### [SUPPLIED ENTRIES]
__________

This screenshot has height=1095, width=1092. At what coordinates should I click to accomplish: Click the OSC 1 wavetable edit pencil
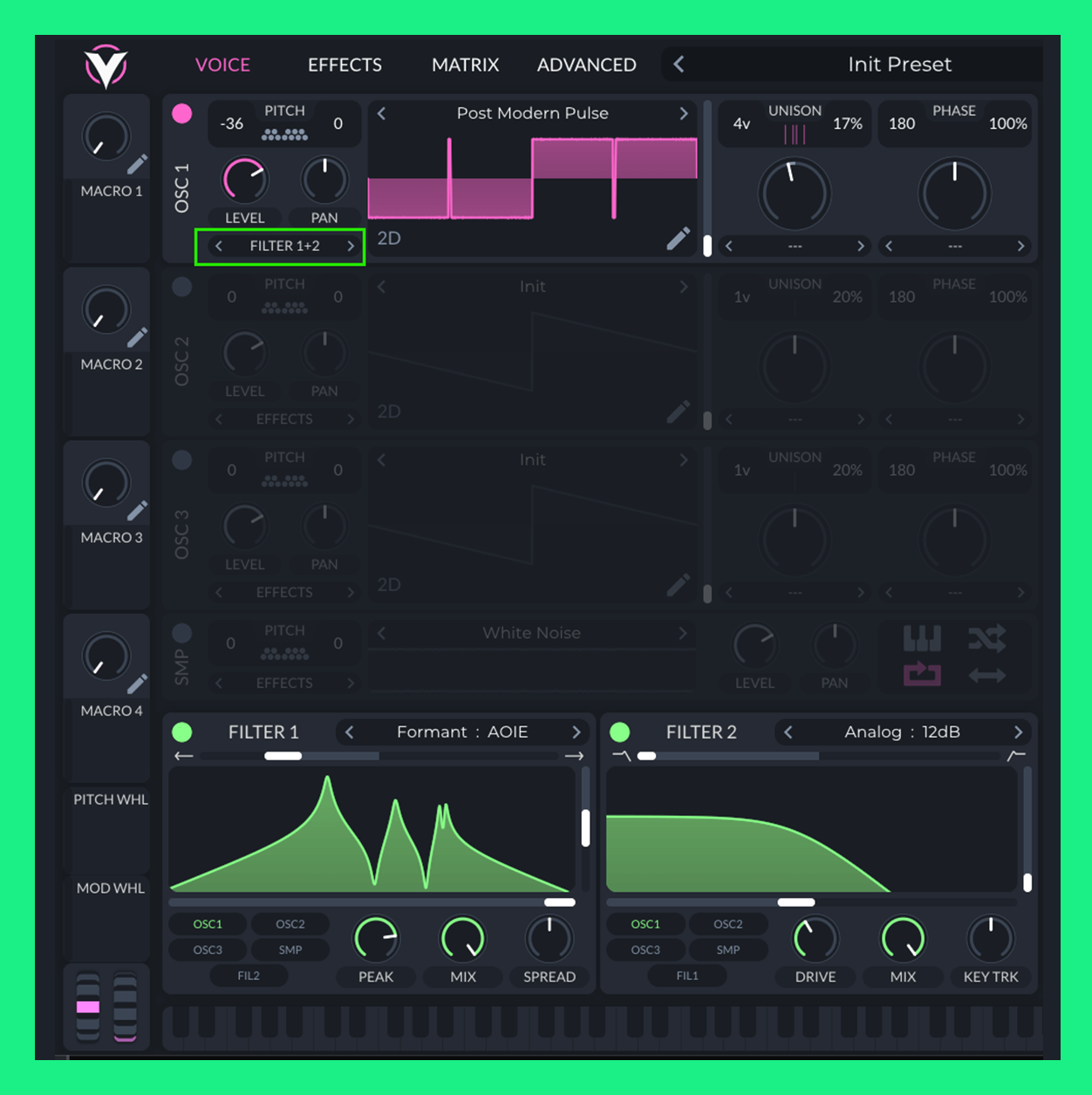coord(678,238)
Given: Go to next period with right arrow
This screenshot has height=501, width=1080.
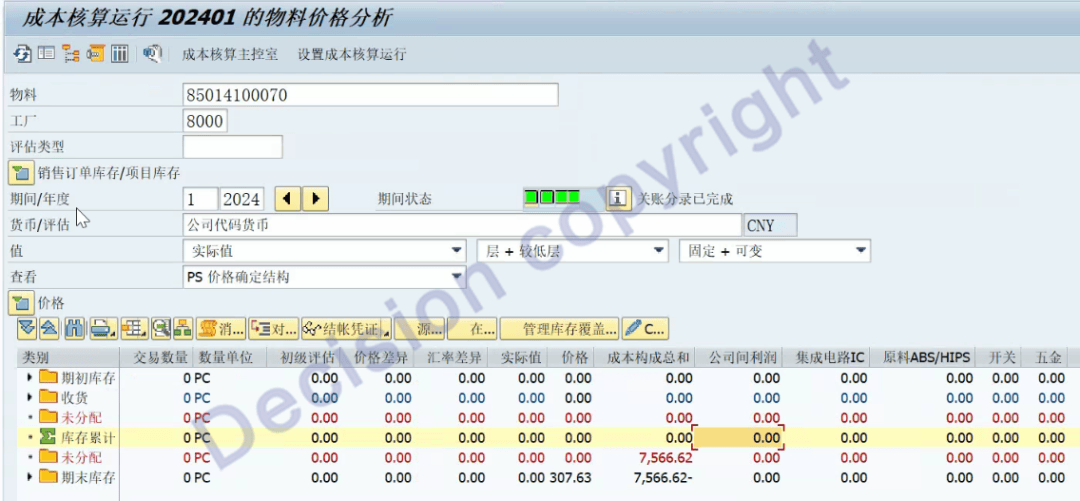Looking at the screenshot, I should (315, 199).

__________

### [WHAT THE TASK ASKS]
Any picture in the data is to be skipped, while each line is returned exactly as written.

### [WRITTEN REPLY]
This screenshot has height=1095, width=1092. At what coordinates should I click to accomplish: Click the OSC 1 wavetable edit pencil
coord(678,238)
Given: Go to next period with right arrow
This screenshot has height=501, width=1080.
Looking at the screenshot, I should (315, 199).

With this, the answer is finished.